Stored items
______________________________

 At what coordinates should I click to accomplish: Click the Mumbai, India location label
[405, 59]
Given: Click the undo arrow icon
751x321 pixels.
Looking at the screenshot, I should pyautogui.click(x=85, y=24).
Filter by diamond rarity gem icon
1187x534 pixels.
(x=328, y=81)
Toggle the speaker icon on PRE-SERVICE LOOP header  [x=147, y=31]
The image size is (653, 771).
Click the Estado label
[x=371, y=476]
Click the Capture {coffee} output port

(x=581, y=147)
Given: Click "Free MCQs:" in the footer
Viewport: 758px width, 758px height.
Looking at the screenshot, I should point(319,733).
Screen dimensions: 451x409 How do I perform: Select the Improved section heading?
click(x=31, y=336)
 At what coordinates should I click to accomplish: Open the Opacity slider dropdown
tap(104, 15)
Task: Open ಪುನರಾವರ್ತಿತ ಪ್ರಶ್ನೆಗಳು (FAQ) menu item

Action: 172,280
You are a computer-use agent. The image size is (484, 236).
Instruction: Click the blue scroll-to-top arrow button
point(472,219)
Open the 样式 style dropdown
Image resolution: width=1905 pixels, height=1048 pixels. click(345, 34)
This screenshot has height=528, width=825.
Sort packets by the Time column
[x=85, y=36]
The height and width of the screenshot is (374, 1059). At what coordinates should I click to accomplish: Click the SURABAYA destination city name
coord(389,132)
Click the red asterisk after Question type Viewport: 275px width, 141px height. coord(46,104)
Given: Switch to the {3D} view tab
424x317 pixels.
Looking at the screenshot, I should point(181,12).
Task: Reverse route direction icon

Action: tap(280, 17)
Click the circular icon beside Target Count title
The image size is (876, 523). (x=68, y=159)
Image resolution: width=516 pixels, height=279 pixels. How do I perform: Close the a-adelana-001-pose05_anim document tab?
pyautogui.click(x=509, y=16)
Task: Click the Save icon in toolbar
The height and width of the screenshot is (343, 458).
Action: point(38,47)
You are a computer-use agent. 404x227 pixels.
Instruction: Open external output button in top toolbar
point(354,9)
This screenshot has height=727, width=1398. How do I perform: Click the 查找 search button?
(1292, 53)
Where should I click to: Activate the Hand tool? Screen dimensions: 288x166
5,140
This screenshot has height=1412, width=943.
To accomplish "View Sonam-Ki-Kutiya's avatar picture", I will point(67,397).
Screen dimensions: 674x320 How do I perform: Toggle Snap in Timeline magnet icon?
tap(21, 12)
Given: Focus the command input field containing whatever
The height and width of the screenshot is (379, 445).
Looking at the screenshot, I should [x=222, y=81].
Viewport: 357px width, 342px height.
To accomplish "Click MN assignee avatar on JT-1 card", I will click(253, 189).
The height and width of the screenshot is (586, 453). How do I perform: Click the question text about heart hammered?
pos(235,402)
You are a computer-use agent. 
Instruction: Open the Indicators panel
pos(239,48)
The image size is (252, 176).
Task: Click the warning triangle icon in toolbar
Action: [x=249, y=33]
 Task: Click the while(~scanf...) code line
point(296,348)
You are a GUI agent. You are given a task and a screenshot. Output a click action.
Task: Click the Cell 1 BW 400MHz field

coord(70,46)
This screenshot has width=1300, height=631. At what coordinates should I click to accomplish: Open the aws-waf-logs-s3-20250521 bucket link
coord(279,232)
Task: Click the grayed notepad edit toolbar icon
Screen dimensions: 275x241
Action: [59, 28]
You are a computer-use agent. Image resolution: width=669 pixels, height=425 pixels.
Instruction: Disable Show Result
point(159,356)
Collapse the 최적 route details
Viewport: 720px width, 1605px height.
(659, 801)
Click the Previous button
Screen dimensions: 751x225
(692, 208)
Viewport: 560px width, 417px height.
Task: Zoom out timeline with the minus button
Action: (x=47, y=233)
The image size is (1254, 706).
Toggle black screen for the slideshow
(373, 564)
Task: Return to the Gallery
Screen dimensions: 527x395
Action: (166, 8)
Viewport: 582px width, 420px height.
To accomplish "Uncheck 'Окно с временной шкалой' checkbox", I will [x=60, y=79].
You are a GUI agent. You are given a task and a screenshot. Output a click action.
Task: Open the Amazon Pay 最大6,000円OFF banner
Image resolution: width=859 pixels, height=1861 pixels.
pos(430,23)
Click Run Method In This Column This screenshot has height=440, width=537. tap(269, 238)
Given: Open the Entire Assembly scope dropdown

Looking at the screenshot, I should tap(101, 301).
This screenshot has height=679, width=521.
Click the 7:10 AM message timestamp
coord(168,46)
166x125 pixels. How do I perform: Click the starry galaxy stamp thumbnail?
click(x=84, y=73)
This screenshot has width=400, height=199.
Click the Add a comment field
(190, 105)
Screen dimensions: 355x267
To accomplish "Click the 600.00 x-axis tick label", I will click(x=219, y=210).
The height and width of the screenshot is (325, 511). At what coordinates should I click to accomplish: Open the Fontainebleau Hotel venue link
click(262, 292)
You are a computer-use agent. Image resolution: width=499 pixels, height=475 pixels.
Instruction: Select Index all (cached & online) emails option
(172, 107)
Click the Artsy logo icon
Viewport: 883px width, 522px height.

______________________________

_Problem_
Restate the data above word for word.

_Expected answer_
 At what coordinates should I click to accomplish: Click the Mumbai, India location label
[405, 59]
Given: Click the undo arrow icon
751x321 pixels.
Looking at the screenshot, I should pyautogui.click(x=85, y=24).
Filter by diamond rarity gem icon
1187x534 pixels.
(x=328, y=81)
Toggle the speaker icon on PRE-SERVICE LOOP header  [x=147, y=31]
The image size is (653, 771).
Click the Estado label
[x=371, y=476]
Click the Capture {coffee} output port

(x=581, y=147)
Given: Click "Free MCQs:" in the footer
Viewport: 758px width, 758px height.
Looking at the screenshot, I should point(319,733).
Screen dimensions: 451x409 How do I perform: Select the Improved section heading?
click(x=31, y=336)
 At what coordinates should I click to accomplish: Open the Opacity slider dropdown
tap(104, 15)
Task: Open ಪುನರಾವರ್ತಿತ ಪ್ರಶ್ನೆಗಳು (FAQ) menu item

Action: 172,280
You are a computer-use agent. The image size is (484, 236).
Instruction: Click the blue scroll-to-top arrow button
point(472,219)
Open the 样式 style dropdown
Image resolution: width=1905 pixels, height=1048 pixels. click(345, 34)
This screenshot has height=528, width=825.
Sort packets by the Time column
[x=85, y=36]
The height and width of the screenshot is (374, 1059). At what coordinates should I click to accomplish: Click the SURABAYA destination city name
coord(389,132)
Click the red asterisk after Question type Viewport: 275px width, 141px height. coord(46,104)
Given: Switch to the {3D} view tab
424x317 pixels.
Looking at the screenshot, I should point(181,12).
Task: Reverse route direction icon

Action: tap(280, 17)
Click the circular icon beside Target Count title
The image size is (876, 523). (x=68, y=159)
Image resolution: width=516 pixels, height=279 pixels. How do I perform: Close the a-adelana-001-pose05_anim document tab?
pyautogui.click(x=509, y=16)
Task: Click the Save icon in toolbar
The height and width of the screenshot is (343, 458).
Action: point(38,47)
You are a computer-use agent. 404x227 pixels.
Instruction: Open external output button in top toolbar
point(354,9)
This screenshot has height=727, width=1398. How do I perform: Click the 查找 search button?
(1292, 53)
Where should I click to: Activate the Hand tool? Screen dimensions: 288x166
5,140
This screenshot has height=1412, width=943.
To accomplish "View Sonam-Ki-Kutiya's avatar picture", I will point(67,397).
Screen dimensions: 674x320 How do I perform: Toggle Snap in Timeline magnet icon?
tap(21, 12)
Given: Focus the command input field containing whatever
The height and width of the screenshot is (379, 445).
Looking at the screenshot, I should [x=222, y=81].
Viewport: 357px width, 342px height.
To accomplish "Click MN assignee avatar on JT-1 card", I will click(253, 189).
The height and width of the screenshot is (586, 453). How do I perform: Click the question text about heart hammered?
pos(235,402)
You are a computer-use agent. 
Instruction: Open the Indicators panel
pos(239,48)
The image size is (252, 176).
Task: Click the warning triangle icon in toolbar
Action: [x=249, y=33]
 Task: Click the while(~scanf...) code line
point(296,348)
You are a GUI agent. You are given a task and a screenshot. Output a click action.
Task: Click the Cell 1 BW 400MHz field

coord(70,46)
This screenshot has width=1300, height=631. At what coordinates should I click to accomplish: Open the aws-waf-logs-s3-20250521 bucket link
coord(279,232)
Task: Click the grayed notepad edit toolbar icon
Screen dimensions: 275x241
Action: [59, 28]
You are a computer-use agent. Image resolution: width=669 pixels, height=425 pixels.
Instruction: Disable Show Result
point(159,356)
Collapse the 최적 route details
Viewport: 720px width, 1605px height.
(659, 801)
Click the Previous button
Screen dimensions: 751x225
(692, 208)
Viewport: 560px width, 417px height.
Task: Zoom out timeline with the minus button
Action: (x=47, y=233)
The image size is (1254, 706).
Toggle black screen for the slideshow
(373, 564)
Task: Return to the Gallery
Screen dimensions: 527x395
Action: (166, 8)
Viewport: 582px width, 420px height.
To accomplish "Uncheck 'Окно с временной шкалой' checkbox", I will [x=60, y=79].
You are a GUI agent. You are given a task and a screenshot. Output a click action.
Task: Open the Amazon Pay 最大6,000円OFF banner
Image resolution: width=859 pixels, height=1861 pixels.
pos(430,23)
Click Run Method In This Column This screenshot has height=440, width=537. tap(269, 238)
Given: Open the Entire Assembly scope dropdown

Looking at the screenshot, I should tap(101, 301).
This screenshot has height=679, width=521.
Click the 7:10 AM message timestamp
coord(168,46)
166x125 pixels. How do I perform: Click the starry galaxy stamp thumbnail?
click(x=84, y=73)
This screenshot has width=400, height=199.
Click the Add a comment field
(190, 105)
Screen dimensions: 355x267
To accomplish "Click the 600.00 x-axis tick label", I will click(x=219, y=210).
The height and width of the screenshot is (325, 511). At what coordinates should I click to accomplish: Open the Fontainebleau Hotel venue link
click(262, 292)
You are a computer-use agent. Image resolution: width=499 pixels, height=475 pixels.
Instruction: Select Index all (cached & online) emails option
(172, 107)
Click the Artsy logo icon
Viewport: 883px width, 522px height.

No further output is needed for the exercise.